The bill that requires the elimination of unused electric lines to prevent forest fire risks from dying in Sacramento

A state bill that would have required that southern California Edison and other public services owned by investors take measures to avoid causing catastrophic forest fires in Sacramento on Friday.

The district of Senator Sasha Renée Pérez (D-Pasadena) includes Altadena, which was devastated by the Eaton fire in January.

She introduced SB 256 Earl this year, to make energy infrastructure more safe and less prone to start forest fires, citing Reports in Los Angeles Times About some researchers and expert concerns that a dismantled energy transmission line in Eaton Canyon may have been the fire ignition site.

That report also revealed that Edison knew that some of the electric towers under investigation were very late for critical maintenance and were classified as a “risk of ignition” in the company's records.

Their legislation would have required Edison and other public service companies owned by investors to eliminate electric dismantling lines throughout the state.

It would also have promoted the “California electrical infrastructure and resistance to forest fires by improving forest fire mitigation planning, improving emergency response efforts, under electricity lines and requiring a narrower collaboration between public services, emergency services and local communities to prevent forest fires,” according to an email from Jerome Parra, a spokesman for the senator.

Pérez described the bill, which he wrote, his main legislative priority this year, and said that his failure was “disappointing” given the commitment of the problem.

“I am very frustrated because, when are we going to have responsibility? When are we going to begin to reduce the risk of fire and ensure that public services are reducing the risk of fire?” Pérez said in an interview.

Pérez also cited Reports in the times In which Edison's international executive, Pedro Pizarro, acknowledged that “the possibility that an Edison transmission line of California in Southern California inactive in some way on January 7 is” a leading hypothesis “for which the destructive fire of Eaton began.”

Brian Leventhal, Edison spokesman, provided a brief statement on behalf of the company.

“We work with the senator's office, we withdraw our opposition and remain neutral,” he said.

Nic Arnzen's house in Altadena was one of the thousands destroyed during the Eaton fire. As vice president of the City of Altadena and president of the Altadena Coalition of Neighborhood Advisors, Arnzen represents many residents who lost loved ones, belongings and livelihoods to the fast fire.

He said he was so “passionate” by SB 256 that he traveled to Sacramento earlier this year to speak in support, in particular the disposition that would have required the elimination of electric lines and dismantling infrastructure.
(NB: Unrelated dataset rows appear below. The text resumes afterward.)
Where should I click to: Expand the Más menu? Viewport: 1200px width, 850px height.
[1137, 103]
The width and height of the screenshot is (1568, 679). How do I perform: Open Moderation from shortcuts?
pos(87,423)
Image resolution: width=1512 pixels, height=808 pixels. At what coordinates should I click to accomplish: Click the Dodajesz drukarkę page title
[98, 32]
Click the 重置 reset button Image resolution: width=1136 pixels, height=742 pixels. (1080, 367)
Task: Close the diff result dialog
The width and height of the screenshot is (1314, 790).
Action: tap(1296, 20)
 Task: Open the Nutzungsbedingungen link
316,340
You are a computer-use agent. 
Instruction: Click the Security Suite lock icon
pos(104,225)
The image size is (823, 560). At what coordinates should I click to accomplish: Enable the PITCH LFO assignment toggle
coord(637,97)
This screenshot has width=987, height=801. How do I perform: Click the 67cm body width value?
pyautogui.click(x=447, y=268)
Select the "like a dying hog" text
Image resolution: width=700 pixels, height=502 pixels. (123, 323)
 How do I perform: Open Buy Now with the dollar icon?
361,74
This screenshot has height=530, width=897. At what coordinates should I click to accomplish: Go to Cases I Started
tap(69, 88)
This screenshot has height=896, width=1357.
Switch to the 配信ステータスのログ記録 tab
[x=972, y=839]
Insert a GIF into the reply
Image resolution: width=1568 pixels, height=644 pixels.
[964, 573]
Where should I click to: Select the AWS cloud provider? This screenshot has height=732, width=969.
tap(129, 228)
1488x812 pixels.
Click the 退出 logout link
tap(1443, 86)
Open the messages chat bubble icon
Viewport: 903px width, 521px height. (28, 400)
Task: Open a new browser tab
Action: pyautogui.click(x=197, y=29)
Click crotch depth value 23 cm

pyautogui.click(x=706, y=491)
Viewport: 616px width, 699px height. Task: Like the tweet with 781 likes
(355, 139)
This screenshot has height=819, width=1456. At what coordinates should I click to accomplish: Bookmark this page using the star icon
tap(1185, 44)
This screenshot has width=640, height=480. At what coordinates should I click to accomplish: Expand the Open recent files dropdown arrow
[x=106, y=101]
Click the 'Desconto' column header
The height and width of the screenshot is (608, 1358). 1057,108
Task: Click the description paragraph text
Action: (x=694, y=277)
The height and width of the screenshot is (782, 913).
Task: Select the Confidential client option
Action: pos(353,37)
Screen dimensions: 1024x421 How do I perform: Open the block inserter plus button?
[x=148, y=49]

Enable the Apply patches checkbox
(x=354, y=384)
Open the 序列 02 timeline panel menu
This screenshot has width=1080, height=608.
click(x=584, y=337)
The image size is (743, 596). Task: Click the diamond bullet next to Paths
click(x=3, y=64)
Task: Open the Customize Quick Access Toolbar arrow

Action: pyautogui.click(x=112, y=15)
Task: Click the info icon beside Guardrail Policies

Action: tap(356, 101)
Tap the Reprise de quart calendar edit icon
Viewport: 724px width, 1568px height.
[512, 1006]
He was also dismayed when he had died on Friday even before voting a committee.

“I am a person who lost our house, all in our house, and I went there because I believed that of all invoices … this came to the core of the problem,” Arnzen said in an interview. “Without this bill, I cannot think of another bill that really successfully addresses this specific issue of the dismantled lines. Therefore, it is extremely disappointing.”

Pérez said that public service companies that had previously asked to reject the bill formally withdrew their opposition in recent weeks. Then he said he was “surprised” for his inability to move forward.

Pérez, who began his first mandate just a month before the Eaton fire destroyed much of his district, said that the veterans legislators had told him that his legislation would be a “hard fight” given how powerful and influential public services are. Since there was no formal opposition to the bill, he told him that public service companies participate in the “shadow lobbying” behind the scene to ensure that legislators do not support him.

“The cost is insignificant, there is no registered opposition, I made my priority number 1. Tell me what happened here,” he said. “I am lost by the words.”